By Daniel Lanyon on Wednesday 15 November 2017
The closed-ended fund is embroiled in legal fees in relation to its largest holding.
The £240m Ranger Direct Lending fund has set aside a further 4 per cent of its net asset value [NAV] to mitigate against a potential write-down from its largest holding, prompting a fall in its share price to a historic low.
The impairment relates to the Princeton Alternative Income Fund, which has exposure to the Argon Credit bankruptcy, an on-going headwind for the Ranger fund in 2017, and is Ranger’s largest portfolio position.
The cost of legal fees and potential losses relating to its holding in the Princeton fund have prompted a substantial fall in investor confidence with the portfolio on a 28.1 per cent discount to NAV. The Princeton Alternative Income Fund intends to take an additional gross reserve of approximately $10.4m against the Argon portfolio due to a decline in recent cash flows attributable to the portfolio.

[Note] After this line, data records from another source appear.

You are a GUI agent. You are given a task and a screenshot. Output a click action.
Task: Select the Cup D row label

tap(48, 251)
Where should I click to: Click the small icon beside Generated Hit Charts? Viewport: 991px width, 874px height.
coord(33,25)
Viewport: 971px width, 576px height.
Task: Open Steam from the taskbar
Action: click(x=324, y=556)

Ranger Direct Lending share price over 1 year
Ranger said in a statement: “The notification by Princeton does not contain detailed financial records or portfolio information that would allow the Company to fully assess the basis on which the reserve has been taken and, as a result, it is unable to confirm the precise impact of the reserve on NAV at the current time.”
Analysts at Numis Securities say the further write-down in relation to the Princeton investment is clearly disappointing for investors.
“Ranger has already made a 3.1 per cent of NAV impairment in relation to Princeton (this was originally estimated at c.4 per cent). At 30 June, the Princeton sidepocket was $21.7m, representing c.9 per cent of net assets.”
This implies that after the latest write-down the residual exposure to Princeton assets will be nearly 5 per cent of net assets.
“We expect the continued uncertainty over the potential exposure and lack of flow of information from Princeton to continue to weigh on the share price.”
The company was also forced to cut its dividend reflecting legal fees as well as lower expected returns from a portion of the SME loans.